WRITTEN TASKS:
1. According to the cable on Ukraine, when is the presidential election?
2. Write out everything in the cable on Ukraine from "Vice President Calms" down to "former Soviet states.".

PASSAGE PROVIDED:
— START —

DE RUEHKV #1264/01 2111456
R 301456Z JUL 09

E.O. 12958: N/A 
(U) Sensitive but unclassified.  Please handle accordingly. 
Not for Internet. 
1. (SBU) Your August 6-8 visit to Kyiv follows by two weeks 
that of the Vice President, who reassured Ukrainians that the 
"reset" of U.S. relations with Russia would not come at 
Ukraine's expense.  The Vice President also called on 
Ukraine's leaders to put their antagonisms aside and move 
forward on the economic and energy security reforms needed to 
obtain financial support from the IMF and other international 
financial institutions.  Such support is critical to putting 
Ukraine's economy -- which may see a 15 percent decline in 
GDP this year -- on a path to recovery. 
2. (SBU) The pace of economic and energy reform that is 
needed has been slowed by the political rivalry between 
former Orange Revolution allies President Yushchenko and PM 
Tymoshenko.  The two remain bitterly at odds and will 
compete, as will their 2004 antagonist, Party of Regions 
leader Yanukovych, in the January 17, 2010 presidential 
election.  Yanukovych currently has a lead in pre-election 
opinion surveys.  Tymoshenko's popularity has suffered as a 
result of the poor economy and Yushchenko barely registers in 
the low single digits.  A "second wave" of economic crisis 
this year could help bring Yanukovych to power.  Conversely, 
if the economy were to begin to recover, Tymoshenko, a strong 
campaigner, could turn the tables on Yanukovych.  End Summary. 
Vice President Calms Nerves 
3. (SBU) The "reset" of relations between Washington and 
Moscow had left some Ukrainians uneasy about Ukraine's 
standing with the Obama Administration.  The Vice President, 
during his July 20-22 visit, made clear -- in meetings with 
leaders and in a major speech -- that the reset of relations 
with Russia would not occur at Ukraine's expense and that it 
would not in any way alter Ukraine's right to pursue 
membership in alliances of its choice.  He underlined that 
the Administration rejected the notion of a Russian "sphere 
of influence" over the former Soviet states. 
4  (SBU) The Vice President reiterated U.S. support for 
Ukraine's economic development.  He called on Ukraine's 
fractious leadership to look to the national interest and 
address economic reforms and energy security.   He underlined 
U.S. support for Ukraine within the IMF and other 
international financial institutions and urged Ukrainian 
leaders to meet the conditions that would allow the release 
of future tranches of the IMF's current $16.4 billion 
program.  The Vice President also called attention to the 
need to work on transparency, anti-corruption measures and 
good governance to attract foreign investment, especially in 
the energy sector.

— END —

INFORMATION SUPPLIED:
— START —

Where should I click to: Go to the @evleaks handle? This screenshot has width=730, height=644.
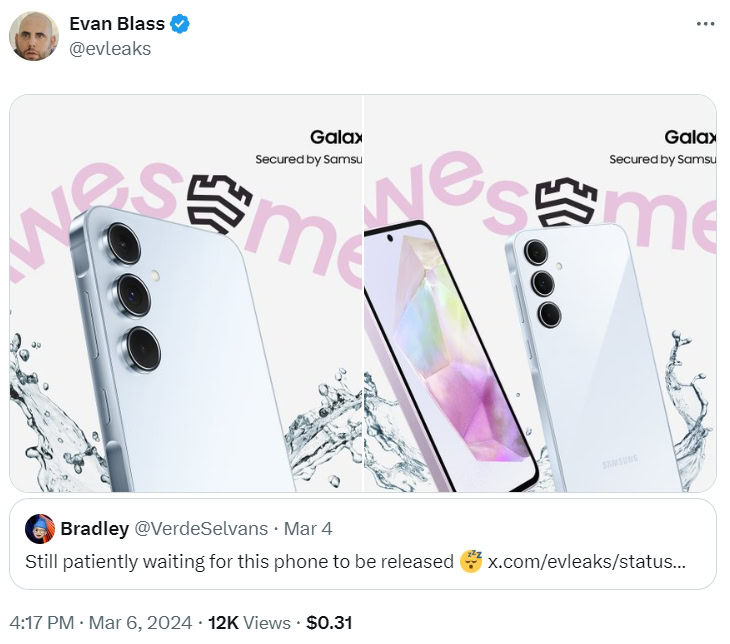tap(110, 48)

— END —

LIST OF SOLUTIONS:
1. January 17, 2010

2.
Vice President Calms Nerves 
3. (SBU) The "reset" of relations between Washington and 
Moscow had left some Ukrainians uneasy about Ukraine's 
standing with the Obama Administration.  The Vice President, 
during his July 20-22 visit, made clear -- in meetings with 
leaders and in a major speech -- that the reset of relations 
with Russia would not occur at Ukraine's expense and that it 
would not in any way alter Ukraine's right to pursue 
membership in alliances of its choice.  He underlined that 
the Administration rejected the notion of a Russian "sphere 
of influence" over the former Soviet states.